Benchmarks - Azure/az-prototype GitHub Wiki

Benchmarks

Overview

The benchmark suite measures AI-generated code quality across 14 dimensions. It is project-agnostic and can be applied to any multi-stage build pipeline. Both GitHub Copilot and Claude Code are evaluated against identical input prompts produced by the az prototype build pipeline.

How Scores Are Generated

Both tools receive identical input prompts produced by the extension's prompt construction pipeline. GitHub Copilot processes these natively during a live build run. The same prompts are extracted from the debug log and submitted verbatim to Claude Code. Each tool's responses are scored independently against 14 benchmarks with 4-5 weighted sub-factors totaling 100 points each.
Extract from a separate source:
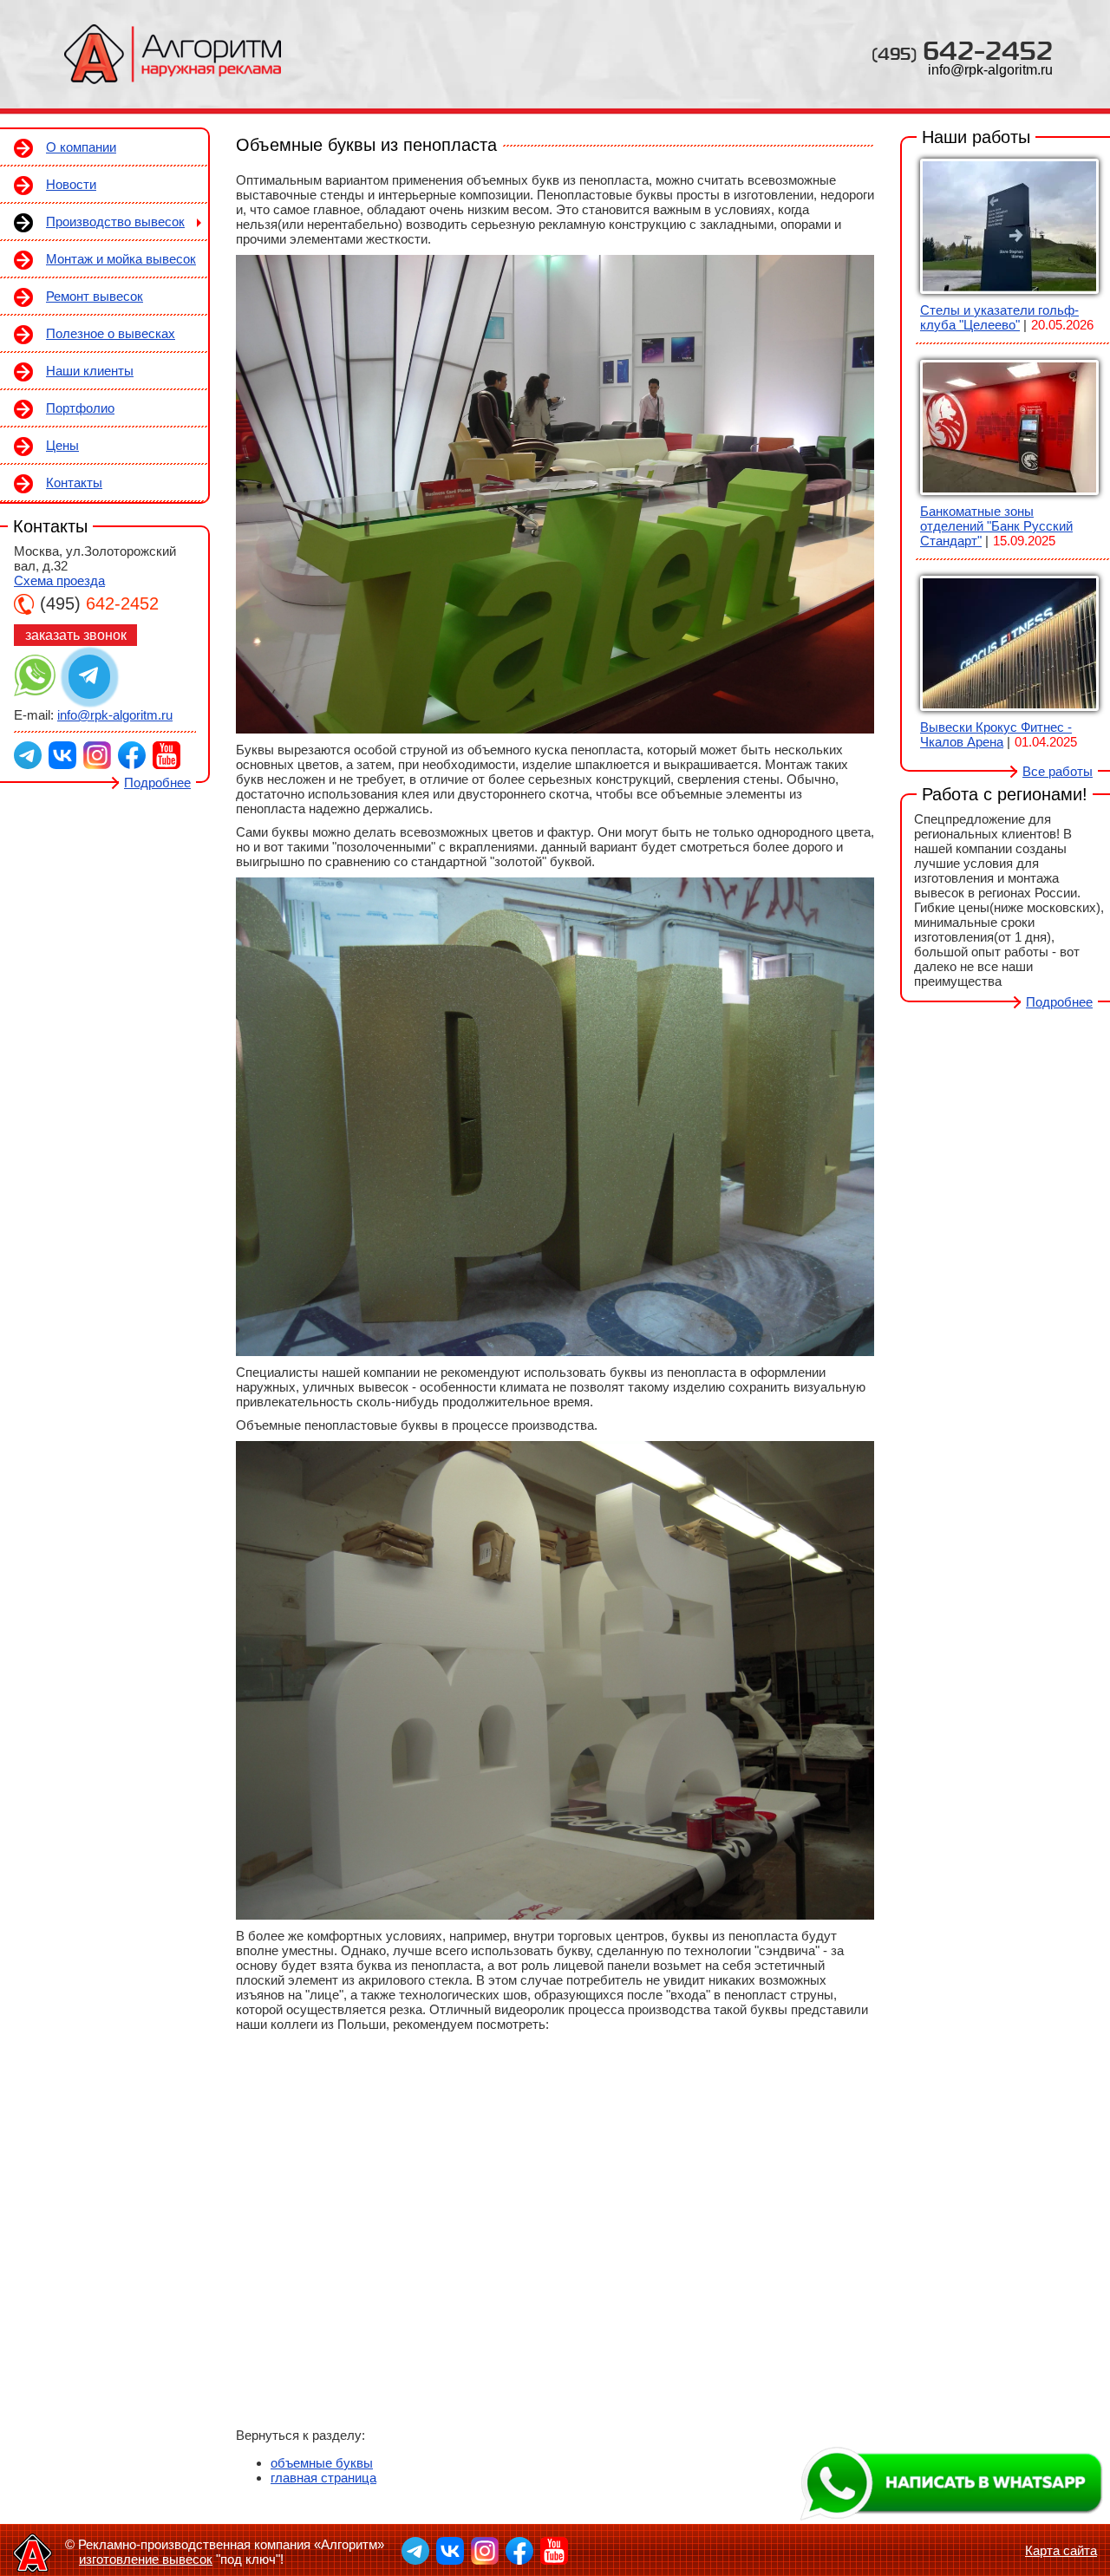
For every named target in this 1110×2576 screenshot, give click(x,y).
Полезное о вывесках (110, 333)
Because both tools see the exact same input, score differences reflect genuine output quality differences.

14 Benchmarks

ID	Name	Description
B-INST	Instruction Adherence	Does the output implement exactly what was requested?
B-CNST	Constraint Compliance	Are NEVER/MUST/CRITICAL directives followed?
B-TECH	Technical Correctness	Is the code syntactically valid and deployable?
B-SEC	Security Posture	Are security best practices followed?
B-OPS	Operational Readiness	Are deploy scripts production-grade?
B-DEP	Dependency Hygiene	Are dependencies minimal and correctly versioned?
B-SCOPE	Scope Discipline	Does the output stay within requested boundaries?
B-QUAL	Code Quality	Is the code well-organized and maintainable?
B-OUT	Output Completeness	Are all required interfaces properly defined?
B-CONS	Cross-Stage Consistency	Are patterns uniform across all stages?
B-DOC	Documentation Quality	Are docs complete, accurate, and actionable?
B-REL	Response Reliability	Is the response complete and parseable?
B-RBAC	RBAC & Identity	Are identity/role patterns correct per service?
B-ANTI	Anti-Pattern Absence	Are known bad patterns absent from output?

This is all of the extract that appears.